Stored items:
================
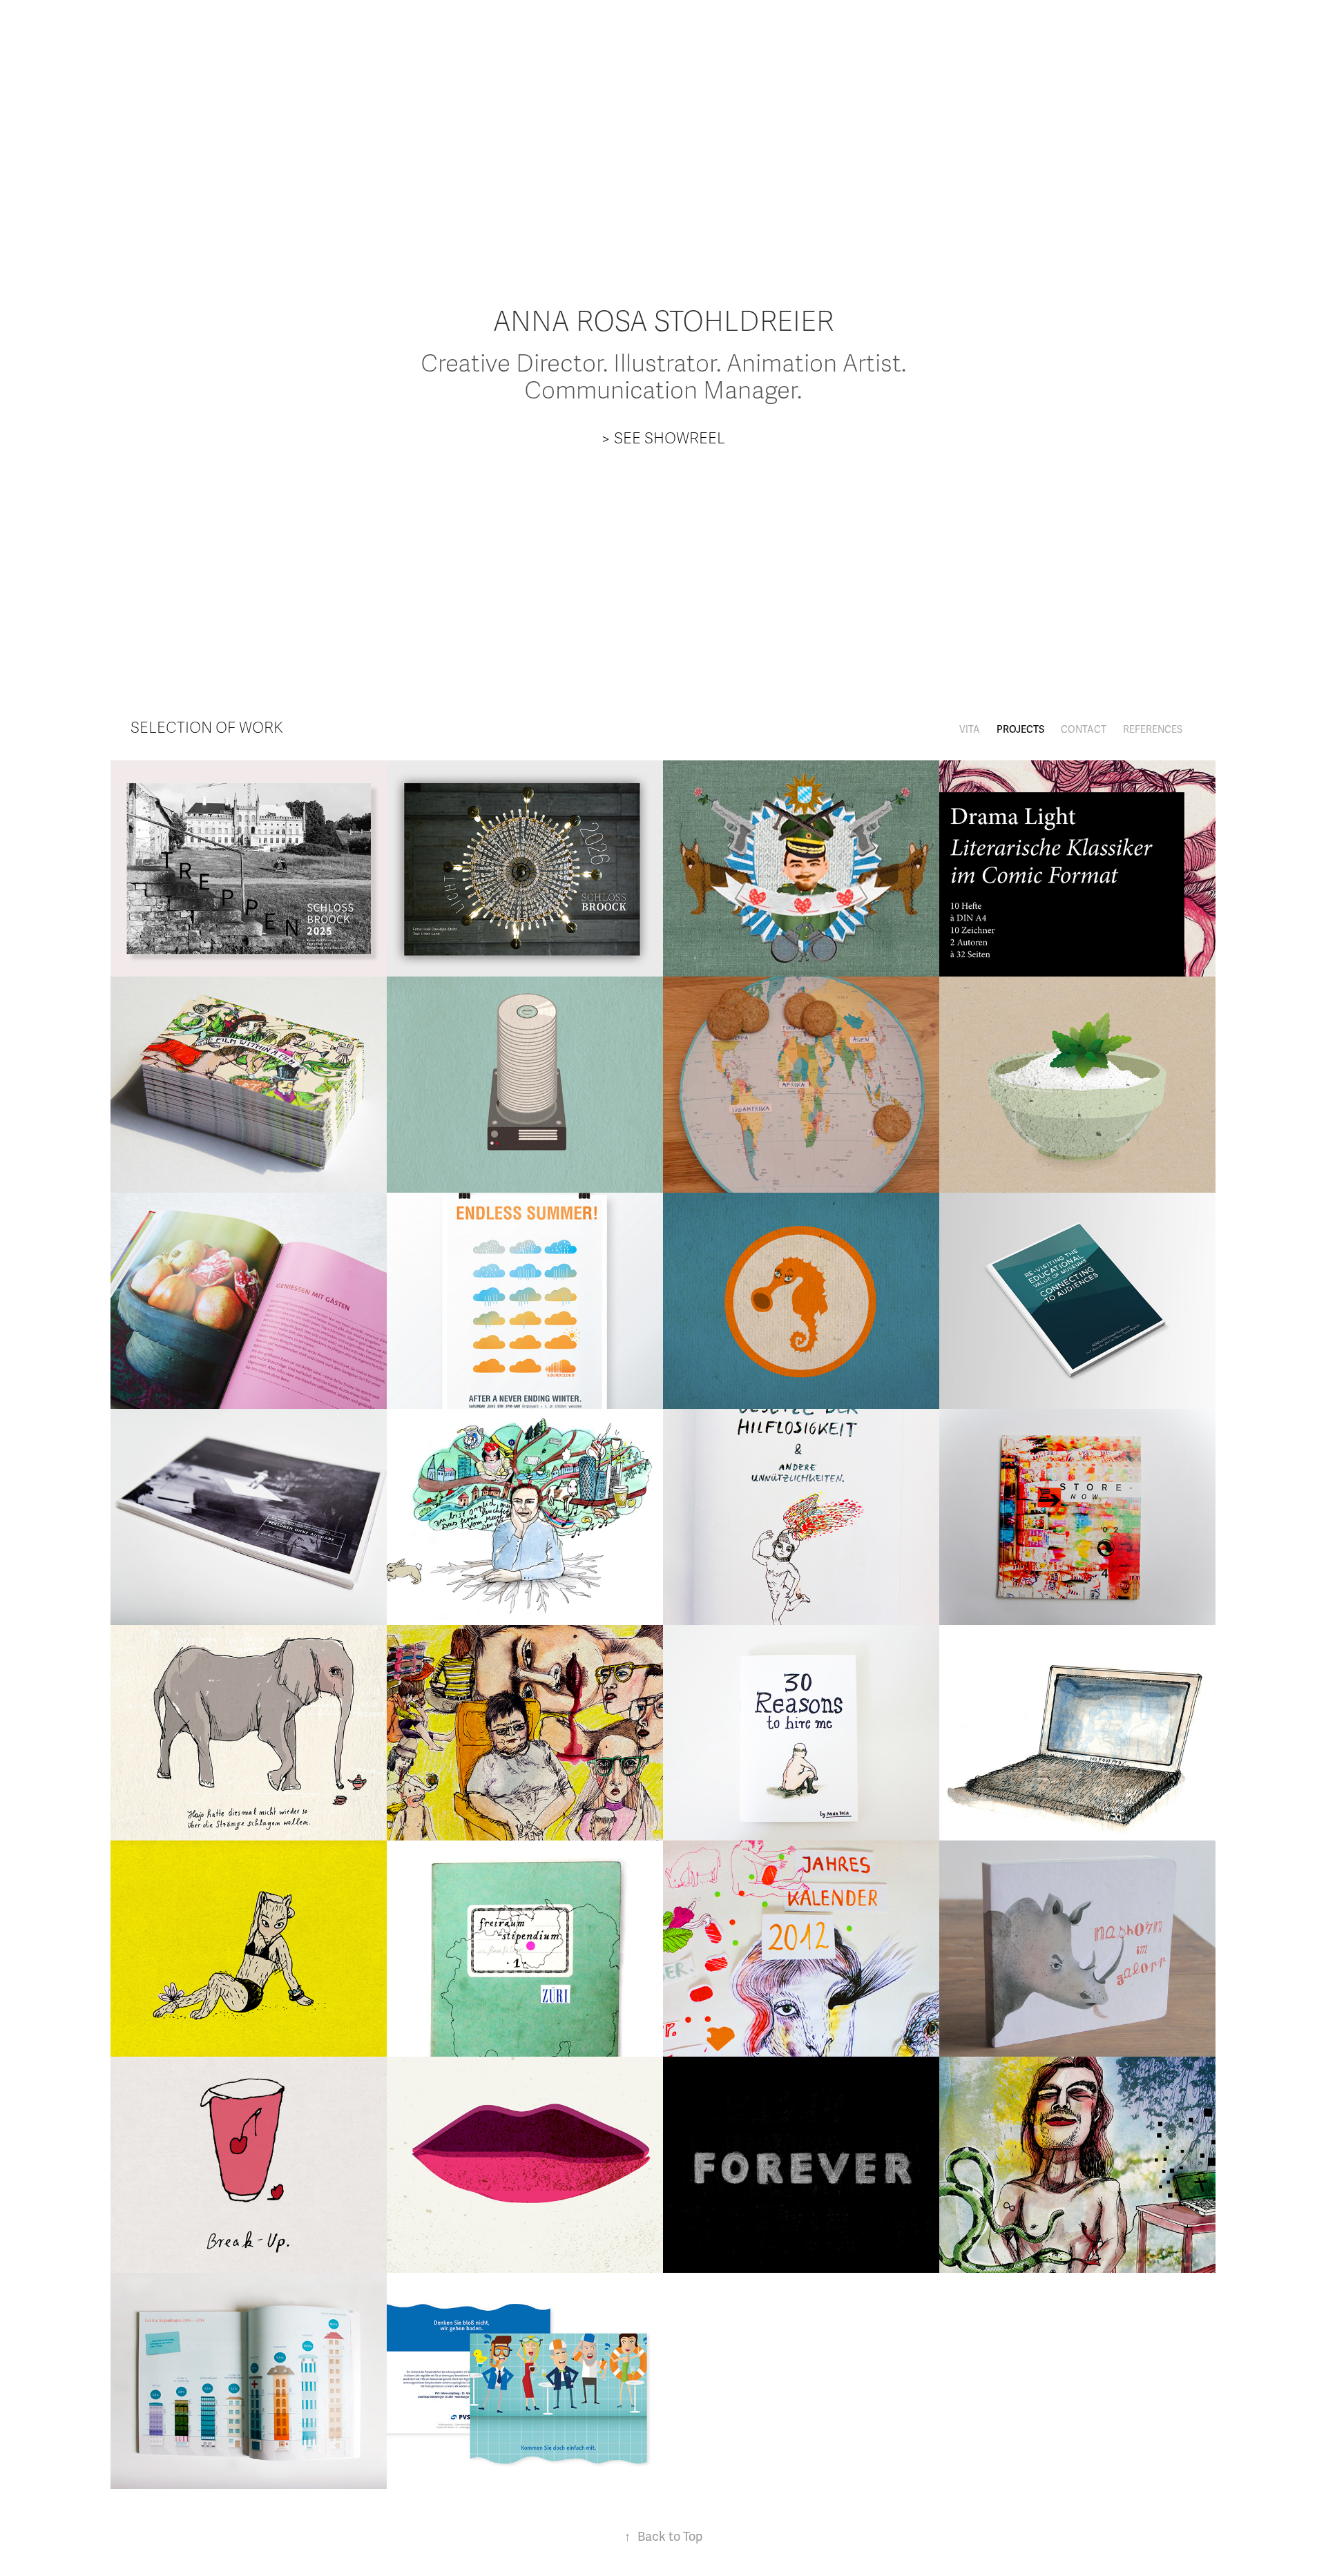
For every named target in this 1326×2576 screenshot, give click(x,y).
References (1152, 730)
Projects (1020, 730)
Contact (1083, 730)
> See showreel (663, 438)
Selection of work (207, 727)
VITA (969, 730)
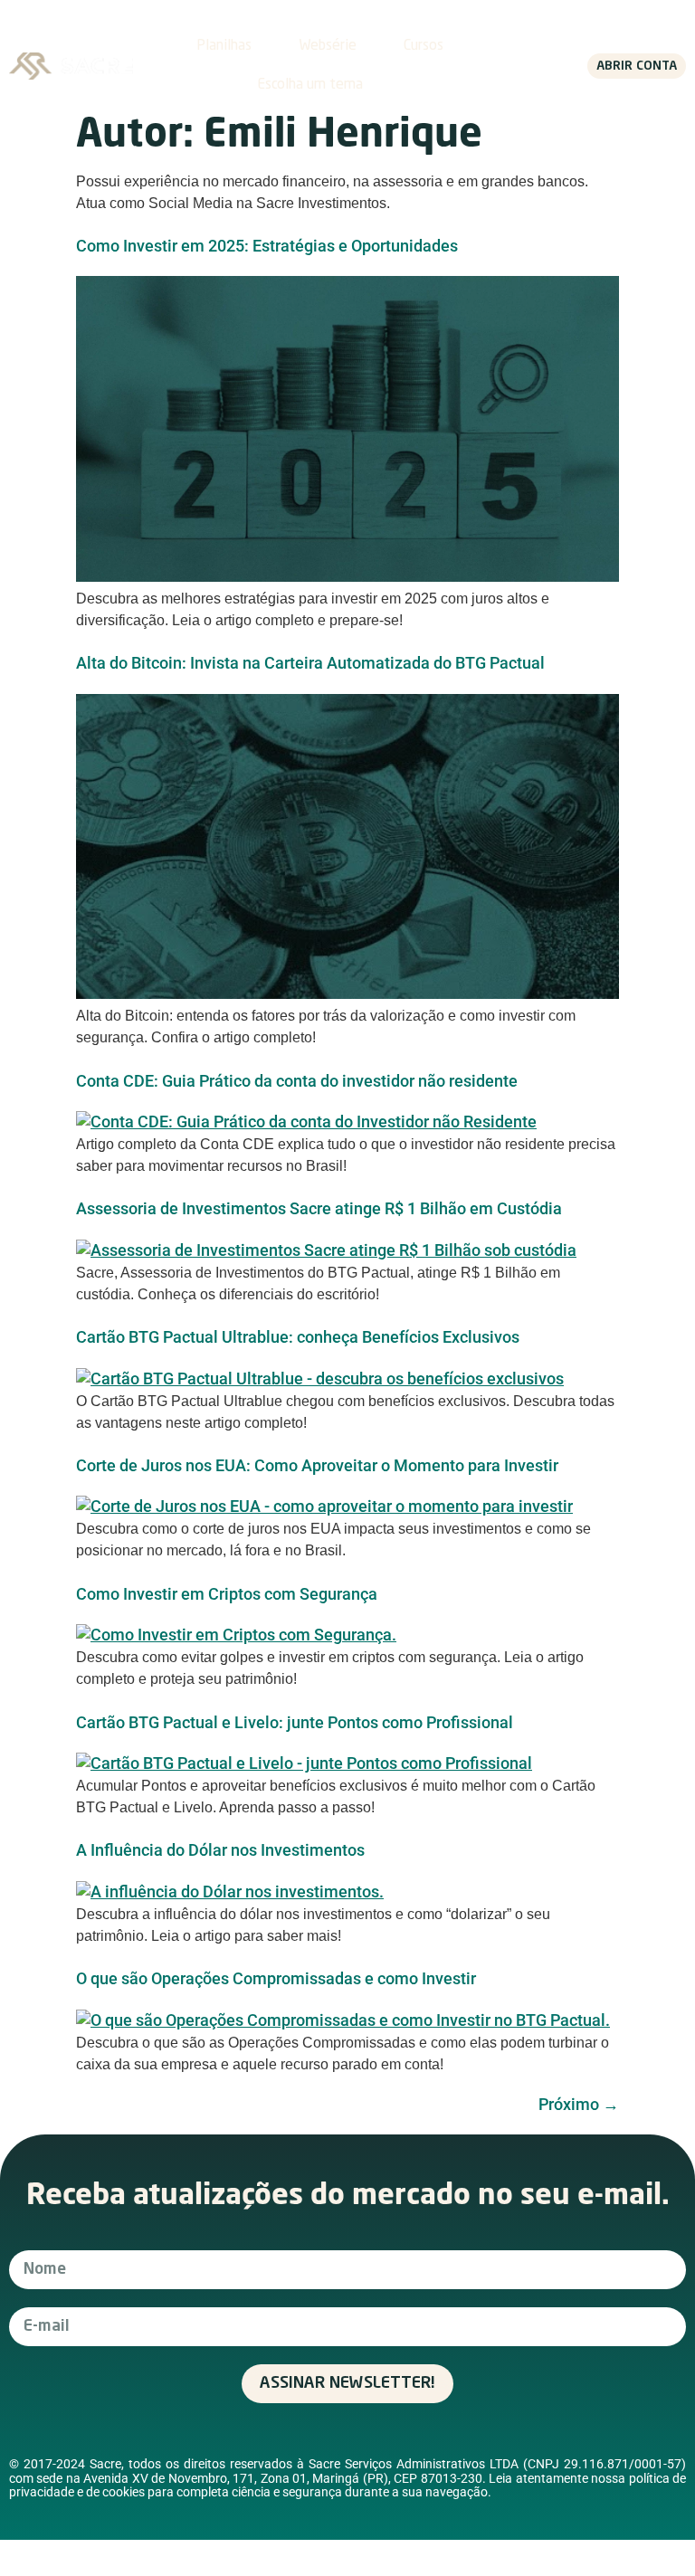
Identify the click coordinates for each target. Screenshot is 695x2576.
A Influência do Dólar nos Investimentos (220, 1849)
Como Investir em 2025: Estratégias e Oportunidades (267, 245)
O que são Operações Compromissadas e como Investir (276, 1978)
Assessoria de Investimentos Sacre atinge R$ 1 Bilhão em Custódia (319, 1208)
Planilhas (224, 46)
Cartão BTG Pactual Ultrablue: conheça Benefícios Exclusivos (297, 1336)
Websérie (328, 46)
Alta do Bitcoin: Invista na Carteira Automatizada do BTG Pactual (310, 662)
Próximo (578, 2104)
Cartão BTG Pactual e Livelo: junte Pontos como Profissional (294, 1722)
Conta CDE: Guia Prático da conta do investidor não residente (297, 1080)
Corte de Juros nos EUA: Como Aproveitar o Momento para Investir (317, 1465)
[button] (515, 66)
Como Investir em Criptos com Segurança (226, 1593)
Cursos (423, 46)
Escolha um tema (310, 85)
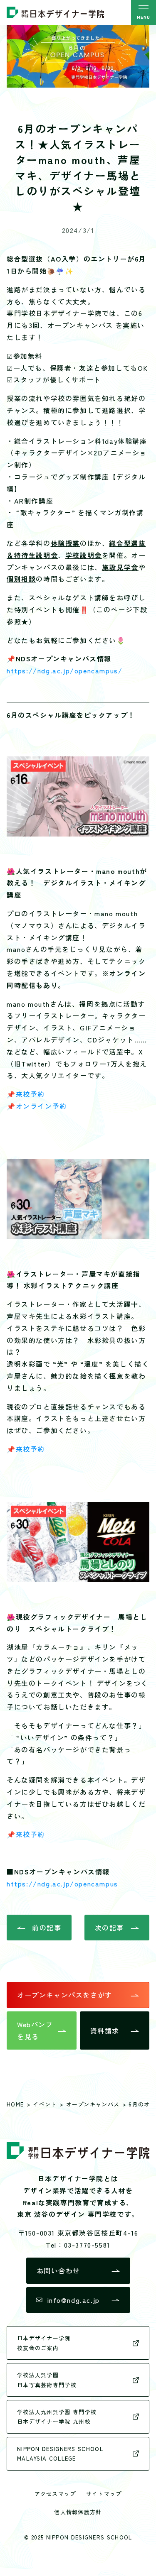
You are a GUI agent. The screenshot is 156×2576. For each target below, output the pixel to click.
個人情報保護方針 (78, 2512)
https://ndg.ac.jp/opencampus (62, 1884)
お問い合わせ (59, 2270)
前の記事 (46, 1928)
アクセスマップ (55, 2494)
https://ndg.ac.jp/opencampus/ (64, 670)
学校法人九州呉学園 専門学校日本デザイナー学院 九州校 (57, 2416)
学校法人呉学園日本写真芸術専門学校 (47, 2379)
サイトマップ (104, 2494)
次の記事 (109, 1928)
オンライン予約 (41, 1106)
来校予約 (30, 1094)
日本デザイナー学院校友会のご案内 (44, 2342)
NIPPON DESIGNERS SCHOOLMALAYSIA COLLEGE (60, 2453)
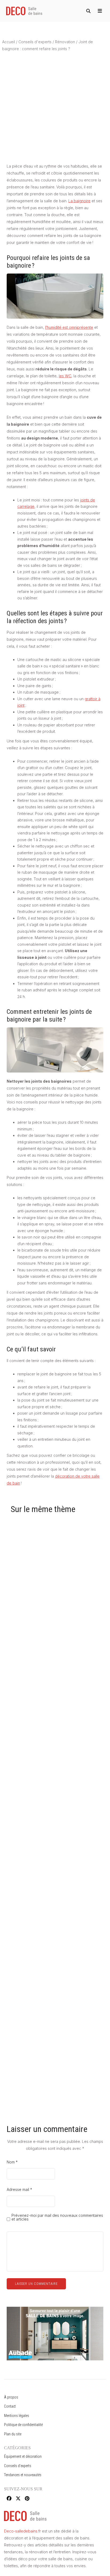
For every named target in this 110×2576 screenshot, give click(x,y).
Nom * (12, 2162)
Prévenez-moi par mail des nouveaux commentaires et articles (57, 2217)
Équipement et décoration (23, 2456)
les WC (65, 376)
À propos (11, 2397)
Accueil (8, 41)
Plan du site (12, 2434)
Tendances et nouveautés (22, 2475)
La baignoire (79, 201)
================
Only the lines above from the line containing "Identify the click" through the line containing "[button] (515, 66)" should be retyped, exactly and with both ends included.

Identify the click coordinates for each target. Screenshot is 695x2576.
A Influência do Dólar nos Investimentos (220, 1849)
Como Investir em 2025: Estratégias e Oportunidades (267, 245)
O que são Operações Compromissadas e como Investir (276, 1978)
Assessoria de Investimentos Sacre atinge R$ 1 Bilhão em Custódia (319, 1208)
Planilhas (224, 46)
Cartão BTG Pactual Ultrablue: conheça Benefícios Exclusivos (297, 1336)
Websérie (328, 46)
Alta do Bitcoin: Invista na Carteira Automatizada do BTG Pactual (310, 662)
Próximo (578, 2104)
Cartão BTG Pactual e Livelo: junte Pontos como Profissional (294, 1722)
Conta CDE: Guia Prático da conta do investidor não residente (297, 1080)
Corte de Juros nos EUA: Como Aproveitar o Momento para Investir (317, 1465)
[button] (515, 66)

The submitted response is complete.